**Task statement**
Give again only those lines from the start of the entries through the line holding "You are a computer-use agent. This", leaving them as they are.

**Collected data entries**
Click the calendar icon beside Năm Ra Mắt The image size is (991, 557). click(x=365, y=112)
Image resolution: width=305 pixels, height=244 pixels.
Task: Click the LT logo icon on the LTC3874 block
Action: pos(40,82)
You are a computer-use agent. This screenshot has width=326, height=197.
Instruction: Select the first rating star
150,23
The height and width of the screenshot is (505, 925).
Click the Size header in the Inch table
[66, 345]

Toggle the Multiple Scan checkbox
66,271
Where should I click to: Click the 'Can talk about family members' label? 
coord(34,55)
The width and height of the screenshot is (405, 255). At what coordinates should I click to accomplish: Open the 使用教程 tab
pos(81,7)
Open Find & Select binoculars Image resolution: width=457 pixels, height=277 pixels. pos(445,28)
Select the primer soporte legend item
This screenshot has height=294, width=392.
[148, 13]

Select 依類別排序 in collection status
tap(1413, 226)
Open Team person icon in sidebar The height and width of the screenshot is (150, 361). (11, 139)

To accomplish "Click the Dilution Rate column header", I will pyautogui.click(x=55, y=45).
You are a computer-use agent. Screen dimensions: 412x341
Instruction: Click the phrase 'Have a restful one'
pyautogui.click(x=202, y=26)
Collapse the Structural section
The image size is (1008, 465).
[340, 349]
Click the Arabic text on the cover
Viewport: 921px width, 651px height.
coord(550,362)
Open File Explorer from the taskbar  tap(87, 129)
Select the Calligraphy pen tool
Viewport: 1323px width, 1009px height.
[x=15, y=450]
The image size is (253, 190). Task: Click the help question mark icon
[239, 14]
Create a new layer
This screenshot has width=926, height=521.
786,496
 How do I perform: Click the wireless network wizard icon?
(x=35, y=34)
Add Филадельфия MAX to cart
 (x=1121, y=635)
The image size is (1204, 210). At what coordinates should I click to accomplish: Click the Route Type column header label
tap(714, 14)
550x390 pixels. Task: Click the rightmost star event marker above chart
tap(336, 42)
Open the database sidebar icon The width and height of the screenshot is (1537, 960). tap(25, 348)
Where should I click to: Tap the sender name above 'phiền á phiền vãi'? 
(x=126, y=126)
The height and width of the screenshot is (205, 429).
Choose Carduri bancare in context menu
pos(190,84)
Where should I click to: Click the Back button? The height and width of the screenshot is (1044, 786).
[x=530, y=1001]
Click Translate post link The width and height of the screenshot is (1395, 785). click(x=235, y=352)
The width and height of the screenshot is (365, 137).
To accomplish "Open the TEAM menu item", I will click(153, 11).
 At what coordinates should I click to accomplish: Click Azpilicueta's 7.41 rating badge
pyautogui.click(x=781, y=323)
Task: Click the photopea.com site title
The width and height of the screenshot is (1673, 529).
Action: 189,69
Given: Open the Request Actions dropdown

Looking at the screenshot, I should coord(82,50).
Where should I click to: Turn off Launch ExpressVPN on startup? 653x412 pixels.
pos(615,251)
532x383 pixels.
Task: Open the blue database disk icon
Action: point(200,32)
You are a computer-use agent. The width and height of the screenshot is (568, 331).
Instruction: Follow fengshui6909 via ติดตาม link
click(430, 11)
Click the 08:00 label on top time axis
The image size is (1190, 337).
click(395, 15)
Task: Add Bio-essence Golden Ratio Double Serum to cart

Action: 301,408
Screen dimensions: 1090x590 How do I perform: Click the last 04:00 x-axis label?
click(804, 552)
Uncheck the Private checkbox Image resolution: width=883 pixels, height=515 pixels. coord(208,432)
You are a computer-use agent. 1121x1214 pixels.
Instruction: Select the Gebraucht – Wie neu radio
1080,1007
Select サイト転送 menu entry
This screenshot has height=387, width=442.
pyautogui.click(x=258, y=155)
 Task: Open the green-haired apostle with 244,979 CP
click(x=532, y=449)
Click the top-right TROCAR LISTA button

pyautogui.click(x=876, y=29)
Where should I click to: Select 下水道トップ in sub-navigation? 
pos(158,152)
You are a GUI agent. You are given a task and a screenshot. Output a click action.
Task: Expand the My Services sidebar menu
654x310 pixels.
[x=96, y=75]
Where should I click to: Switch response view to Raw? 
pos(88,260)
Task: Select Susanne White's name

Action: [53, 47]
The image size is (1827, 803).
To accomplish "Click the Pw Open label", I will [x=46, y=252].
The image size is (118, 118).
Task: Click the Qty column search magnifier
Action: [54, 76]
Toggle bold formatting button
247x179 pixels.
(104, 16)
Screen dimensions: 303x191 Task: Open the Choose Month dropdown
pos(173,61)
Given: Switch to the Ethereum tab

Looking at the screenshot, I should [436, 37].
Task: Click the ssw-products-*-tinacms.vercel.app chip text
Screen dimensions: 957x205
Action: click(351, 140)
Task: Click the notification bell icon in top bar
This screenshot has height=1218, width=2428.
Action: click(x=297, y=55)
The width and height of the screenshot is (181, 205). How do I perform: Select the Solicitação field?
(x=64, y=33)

**Task answer**
Click the calendar icon beside Năm Ra Mắt The image size is (991, 557). click(x=365, y=112)
Image resolution: width=305 pixels, height=244 pixels.
Task: Click the LT logo icon on the LTC3874 block
Action: pos(40,82)
You are a computer-use agent. This screenshot has width=326, height=197.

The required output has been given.